> **RAW DATA**:
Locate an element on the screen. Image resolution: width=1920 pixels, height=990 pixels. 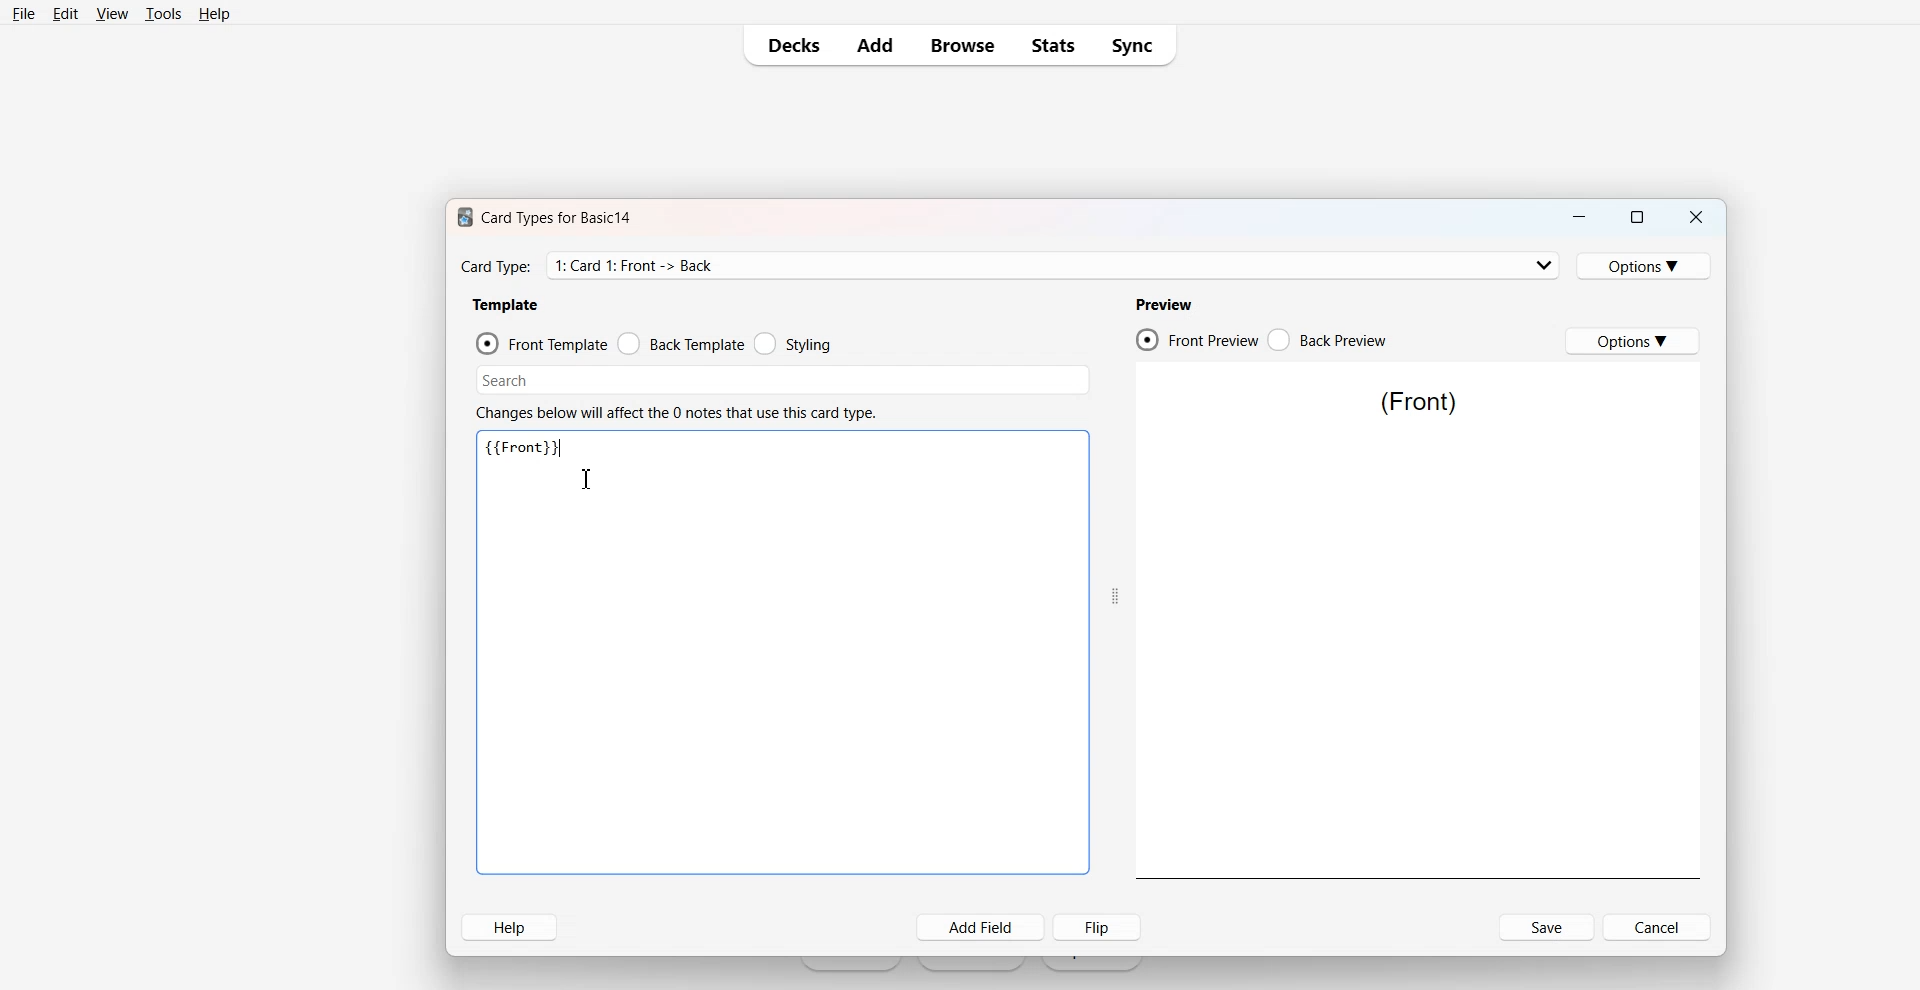
Save is located at coordinates (1547, 928).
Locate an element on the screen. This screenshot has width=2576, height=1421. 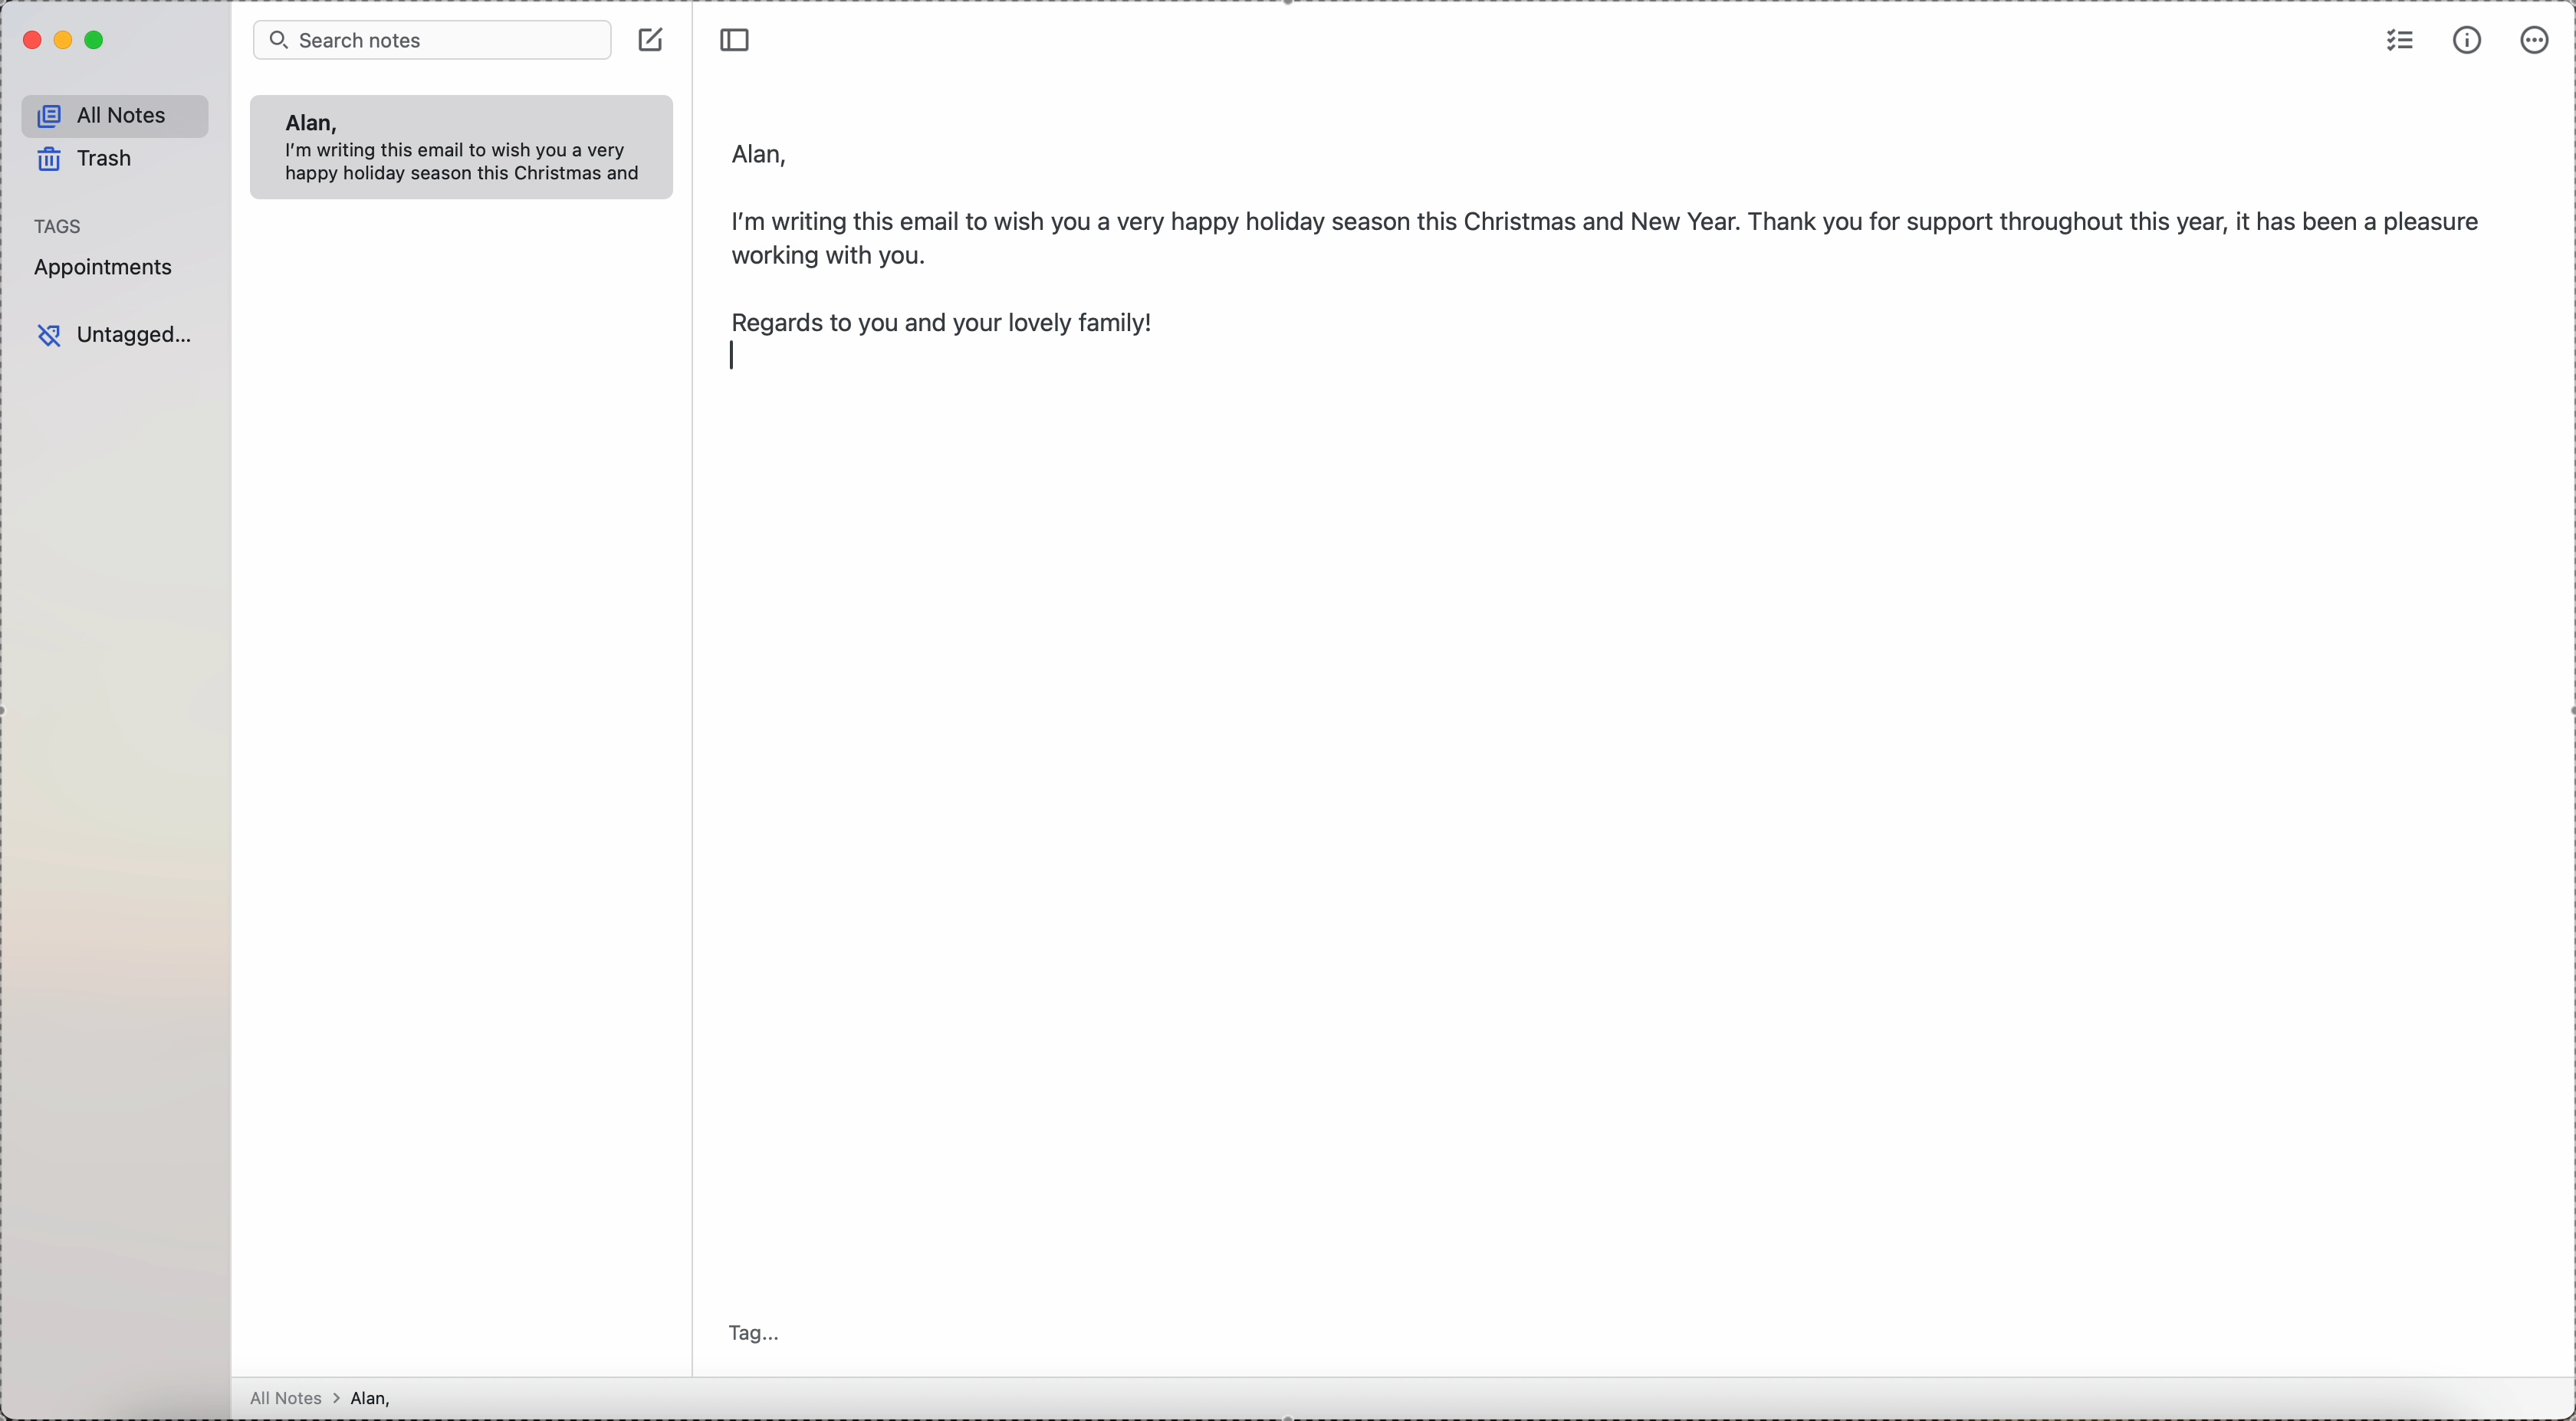
all notes > Alan, is located at coordinates (327, 1398).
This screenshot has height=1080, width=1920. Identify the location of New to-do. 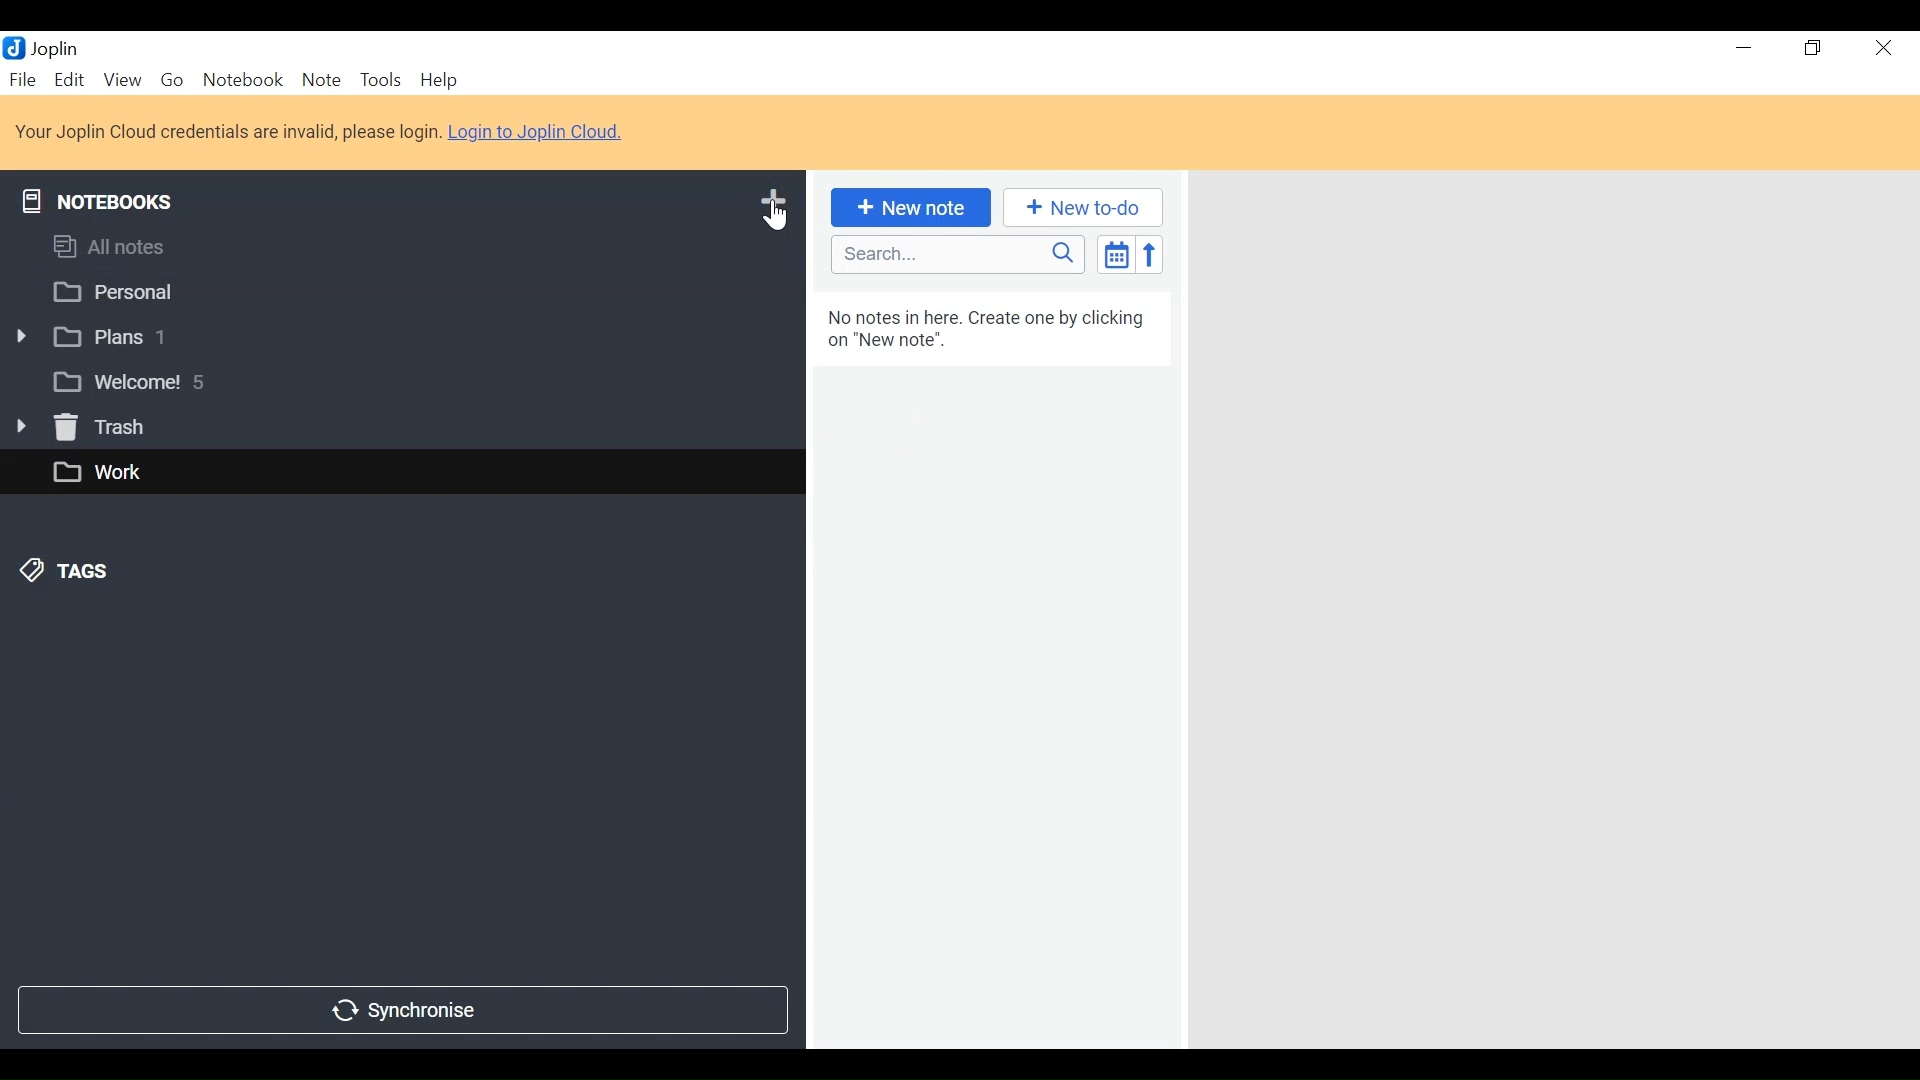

> **DIRECTIONS FOR THIS TASK**: Write out every row above word for word, leaving out the pictures.

> **RESULT BELOW**:
Locate an element on the screen. Image resolution: width=1920 pixels, height=990 pixels. 
Save is located at coordinates (1547, 928).
Locate an element on the screen. This screenshot has width=2576, height=1421. 
all notes > Alan, is located at coordinates (327, 1398).
This screenshot has height=1080, width=1920. Identify the location of New to-do. 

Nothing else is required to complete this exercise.